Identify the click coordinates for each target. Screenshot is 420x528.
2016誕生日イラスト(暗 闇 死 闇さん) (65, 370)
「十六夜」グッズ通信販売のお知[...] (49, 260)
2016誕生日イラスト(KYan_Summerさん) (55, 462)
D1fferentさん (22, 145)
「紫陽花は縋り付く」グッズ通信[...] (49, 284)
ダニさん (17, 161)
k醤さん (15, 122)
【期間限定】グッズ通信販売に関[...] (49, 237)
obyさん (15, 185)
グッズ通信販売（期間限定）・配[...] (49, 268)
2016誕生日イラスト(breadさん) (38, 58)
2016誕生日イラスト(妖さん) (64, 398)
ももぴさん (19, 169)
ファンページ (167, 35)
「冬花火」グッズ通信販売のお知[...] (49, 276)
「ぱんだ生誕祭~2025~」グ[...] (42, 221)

==================================================

WHAT TO DO: Render the material above as a numbered list, leaving out any blank lines.

EXERCISE RESPONSE:
1. Identify the click coordinates for each target. Screenshot is 420x528.
2. 2016誕生日イラスト(暗 闇 死 闇さん) (65, 370)
3. 「十六夜」グッズ通信販売のお知[...] (49, 260)
4. 2016誕生日イラスト(KYan_Summerさん) (55, 462)
5. D1fferentさん (22, 145)
6. 「紫陽花は縋り付く」グッズ通信[...] (49, 284)
7. ダニさん (17, 161)
8. k醤さん (15, 122)
9. 【期間限定】グッズ通信販売に関[...] (49, 237)
10. obyさん (15, 185)
11. グッズ通信販売（期間限定）・配[...] (49, 268)
12. 2016誕生日イラスト(breadさん) (38, 58)
13. 2016誕生日イラスト(妖さん) (64, 398)
14. ももぴさん (19, 169)
15. ファンページ (167, 35)
16. 「冬花火」グッズ通信販売のお知[...] (49, 276)
17. 「ぱんだ生誕祭~2025~」グ[...] (42, 221)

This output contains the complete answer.